## Available records:
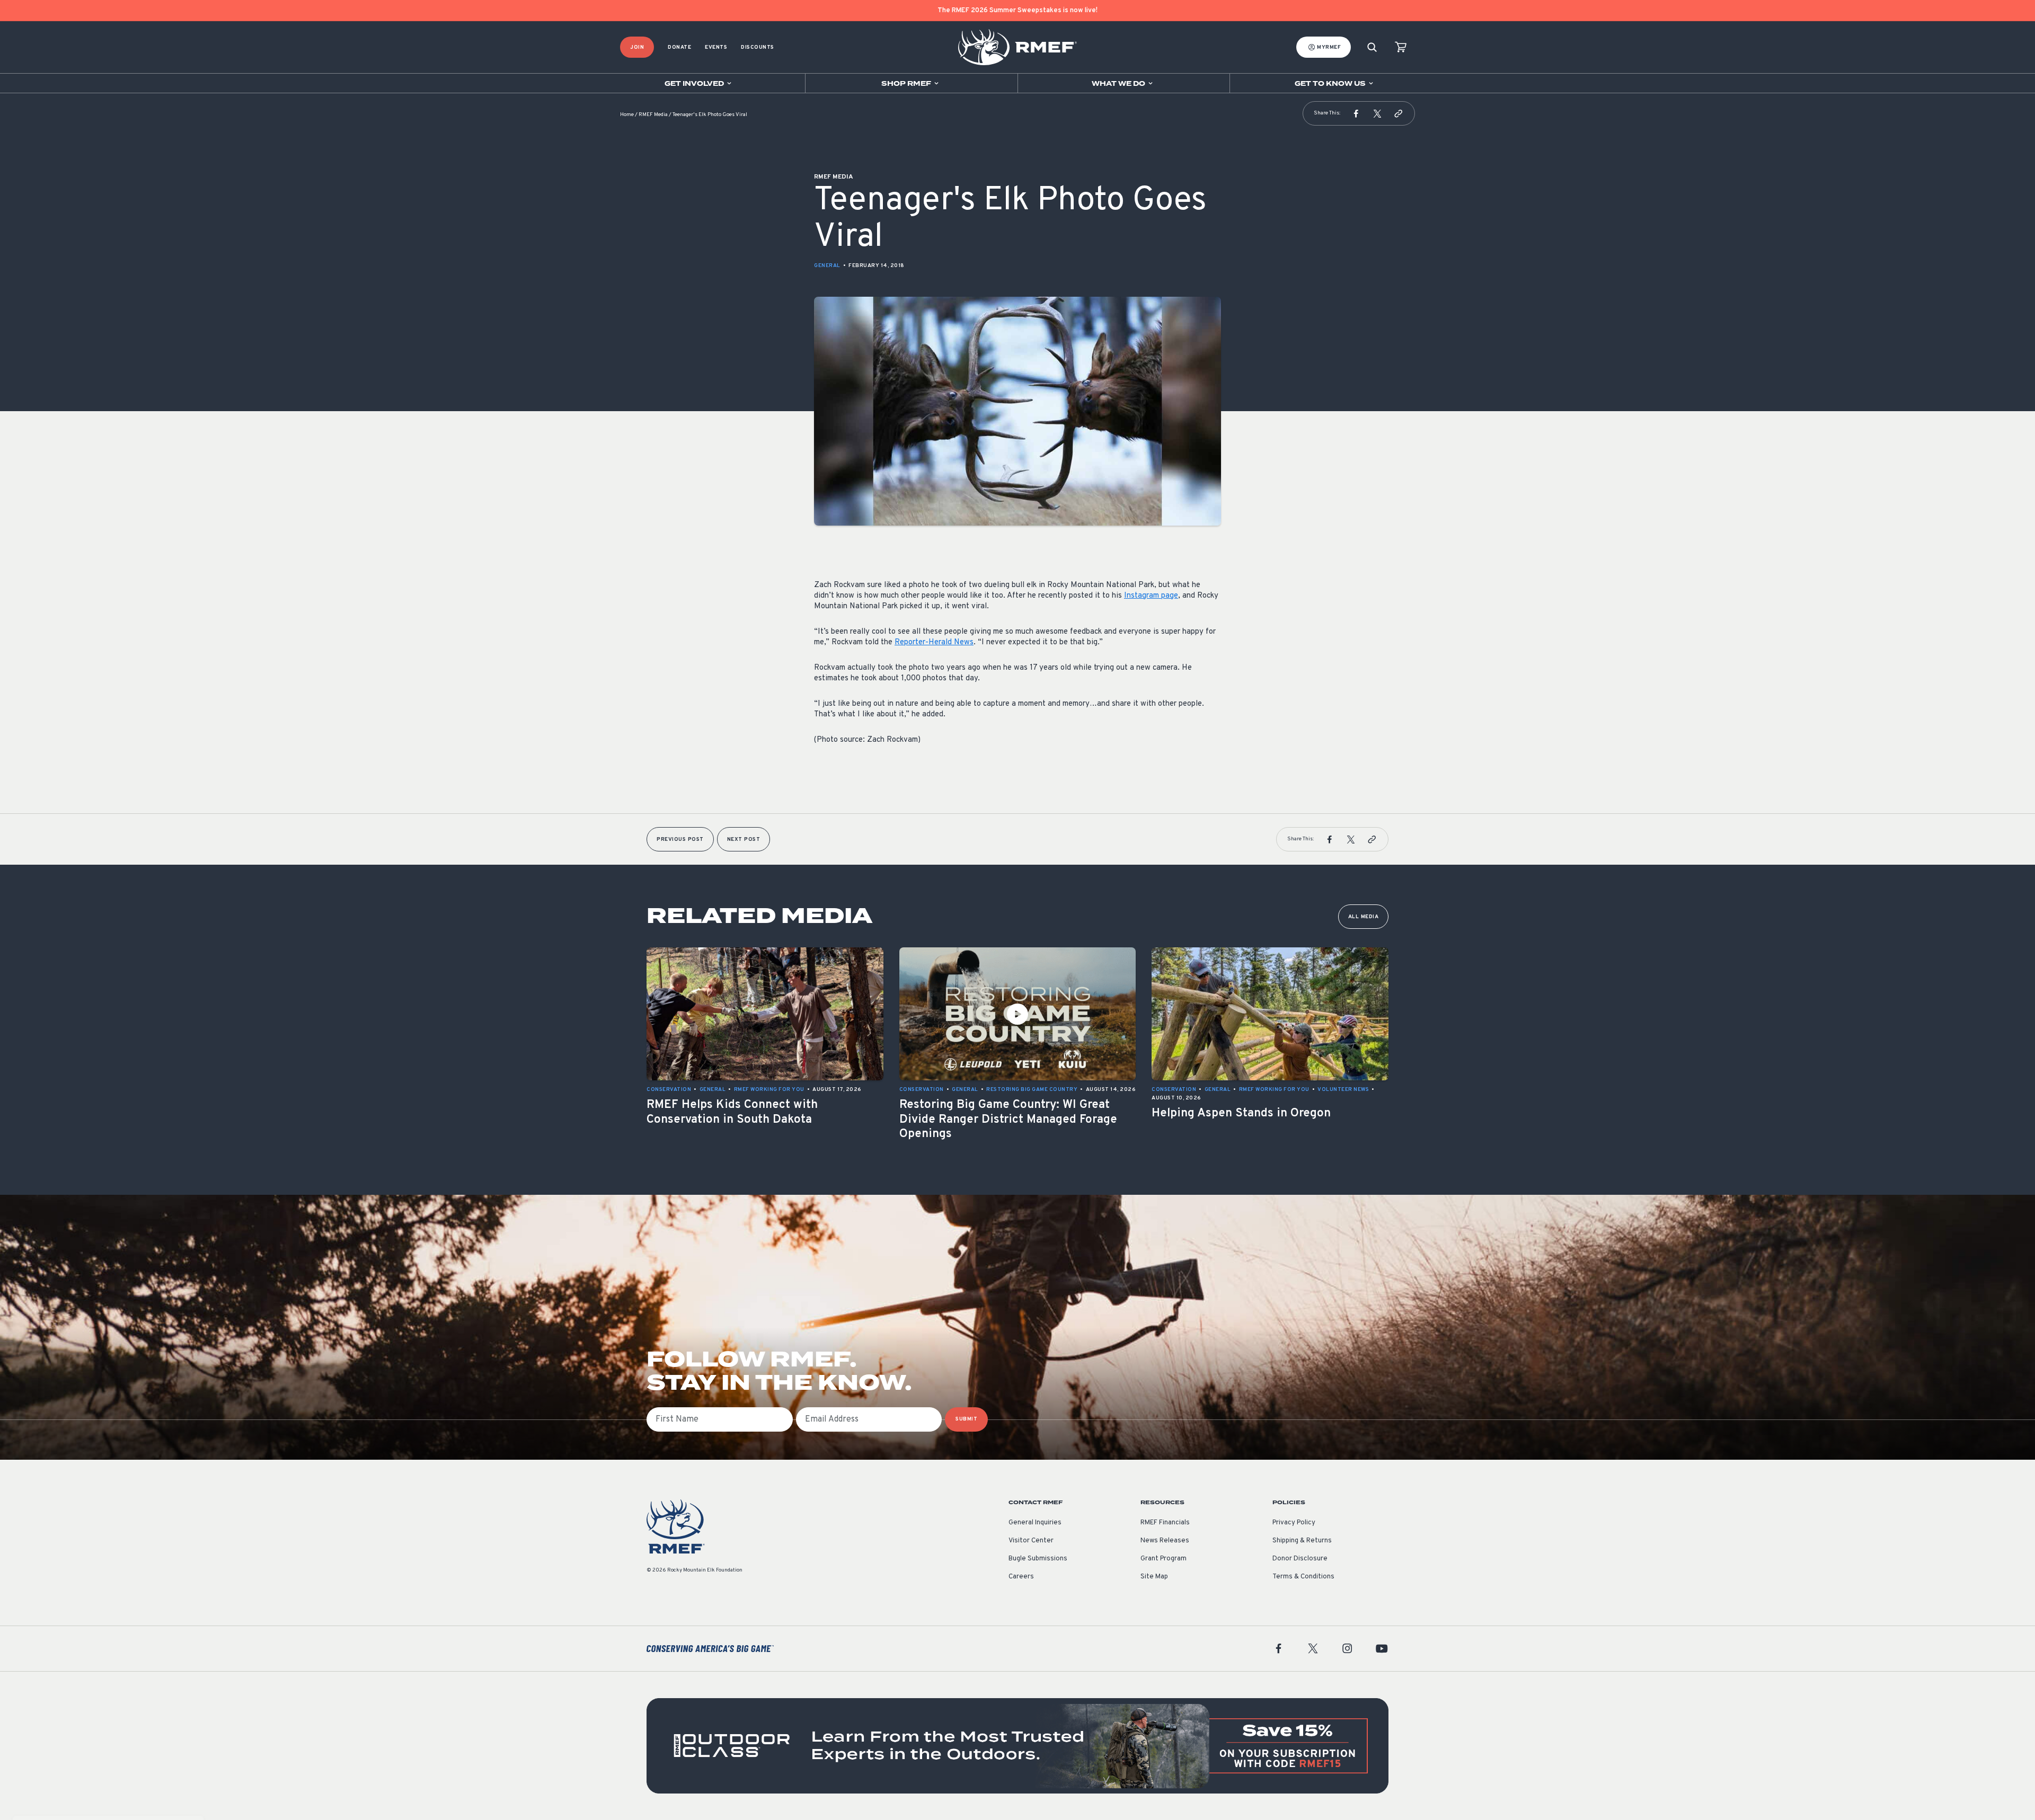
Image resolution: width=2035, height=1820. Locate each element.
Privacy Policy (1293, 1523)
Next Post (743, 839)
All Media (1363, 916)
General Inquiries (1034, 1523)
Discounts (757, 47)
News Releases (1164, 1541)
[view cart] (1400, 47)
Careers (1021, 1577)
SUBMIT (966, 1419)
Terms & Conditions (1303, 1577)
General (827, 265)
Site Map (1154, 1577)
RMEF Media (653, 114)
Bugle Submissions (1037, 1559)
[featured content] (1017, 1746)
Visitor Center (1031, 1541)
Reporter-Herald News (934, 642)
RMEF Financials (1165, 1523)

...

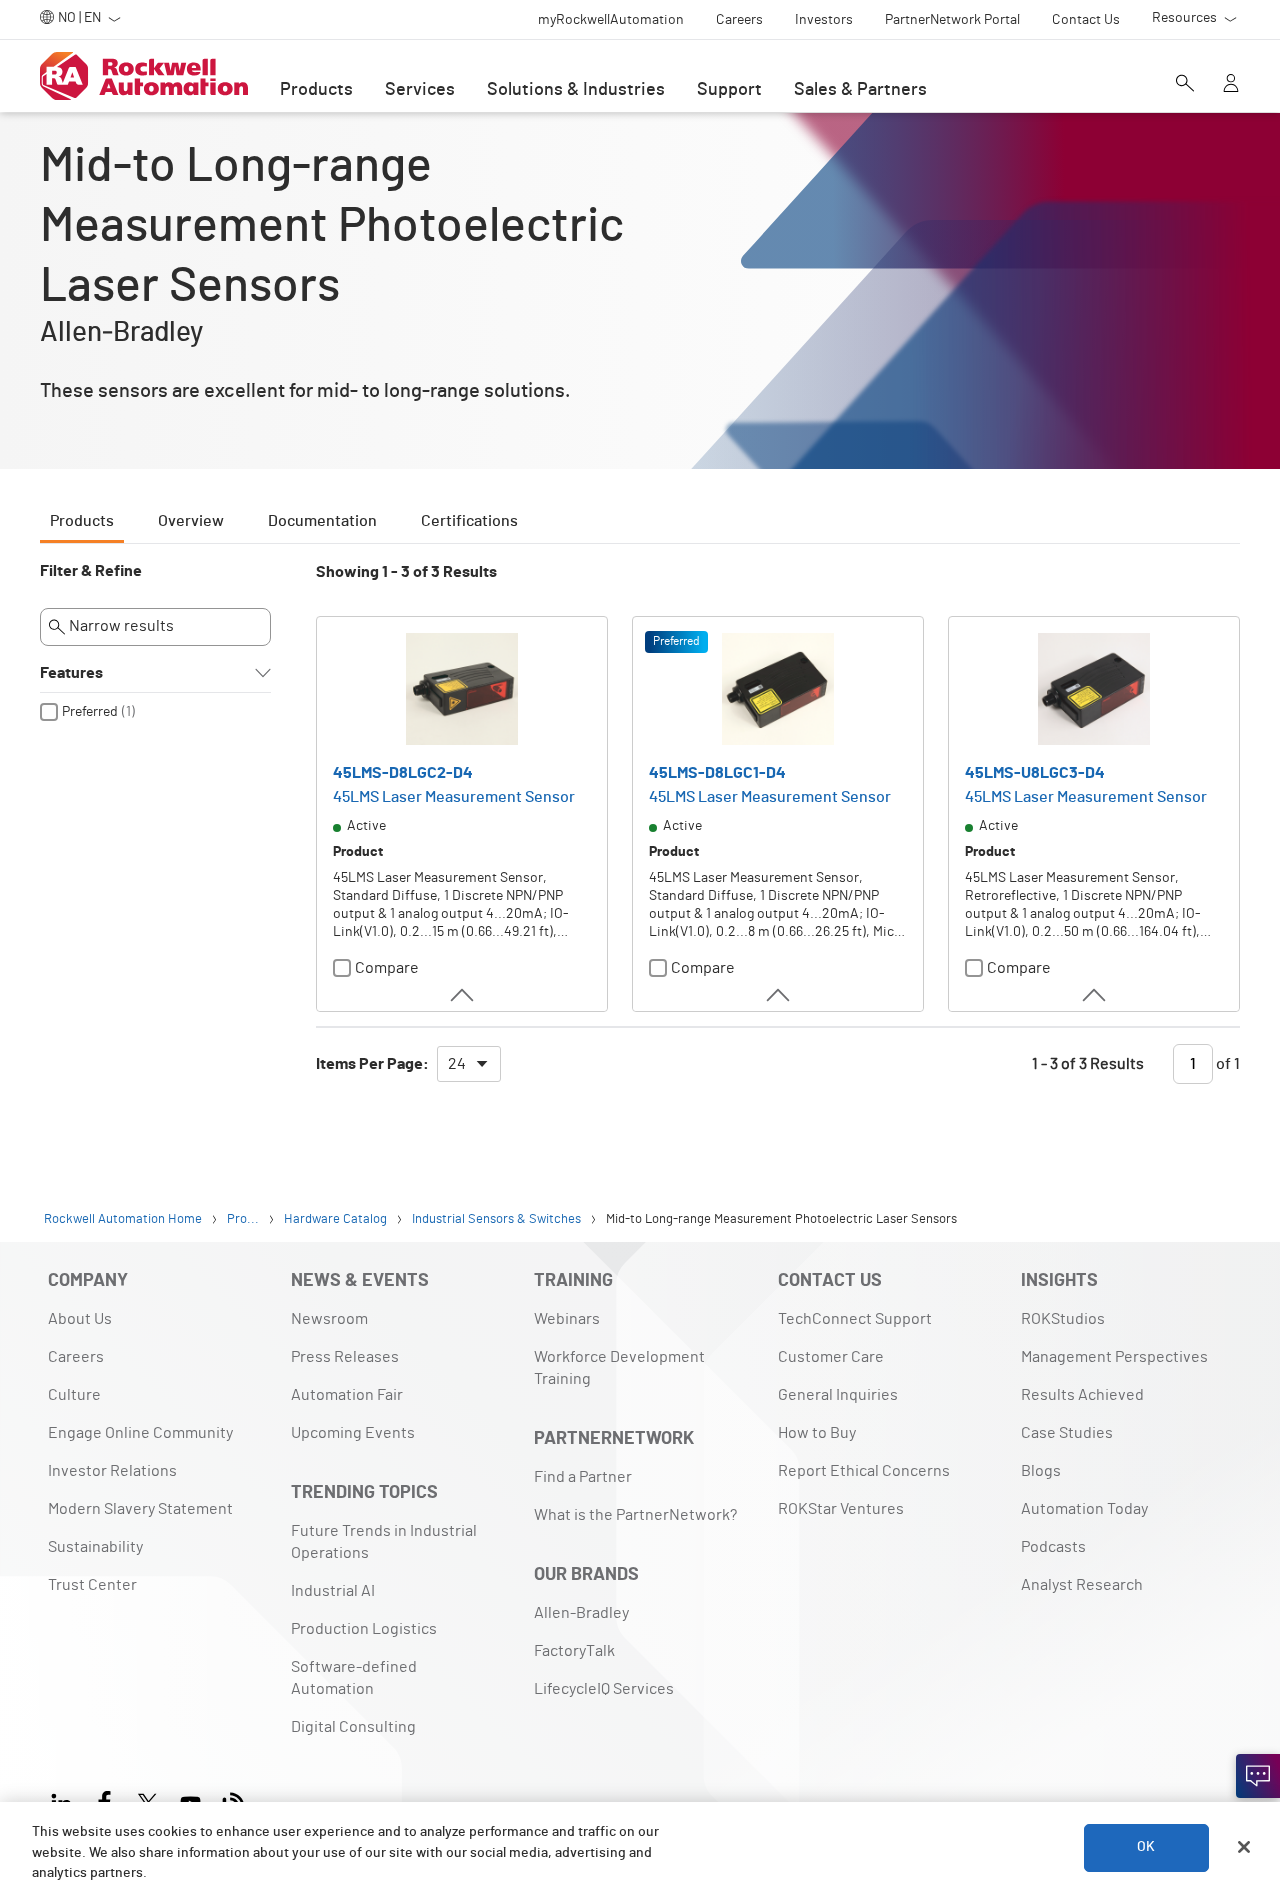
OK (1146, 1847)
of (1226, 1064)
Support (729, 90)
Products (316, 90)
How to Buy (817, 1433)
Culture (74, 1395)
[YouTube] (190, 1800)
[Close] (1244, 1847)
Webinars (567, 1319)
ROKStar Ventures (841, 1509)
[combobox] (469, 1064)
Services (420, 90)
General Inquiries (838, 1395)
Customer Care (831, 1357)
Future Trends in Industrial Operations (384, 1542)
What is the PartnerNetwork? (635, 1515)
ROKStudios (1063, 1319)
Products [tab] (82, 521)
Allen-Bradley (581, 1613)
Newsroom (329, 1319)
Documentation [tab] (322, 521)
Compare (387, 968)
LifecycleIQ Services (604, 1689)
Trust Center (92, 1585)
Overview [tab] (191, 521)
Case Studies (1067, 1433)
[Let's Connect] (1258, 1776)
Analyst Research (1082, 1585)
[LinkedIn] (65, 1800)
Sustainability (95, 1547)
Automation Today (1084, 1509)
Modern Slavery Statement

## What you are asked to do:
Where the listing above has a line with "General Inquiries (1034, 1523)", start there, and output every line exactly through the line with "RMEF Financials (1165, 1523)", which is also included.

## Task response:
General Inquiries (1034, 1523)
Discounts (757, 47)
News Releases (1164, 1541)
[view cart] (1400, 47)
Careers (1021, 1577)
SUBMIT (966, 1419)
Terms & Conditions (1303, 1577)
General (827, 265)
Site Map (1154, 1577)
RMEF Media (653, 114)
Bugle Submissions (1037, 1559)
[featured content] (1017, 1746)
Visitor Center (1031, 1541)
Reporter-Herald News (934, 642)
RMEF Financials (1165, 1523)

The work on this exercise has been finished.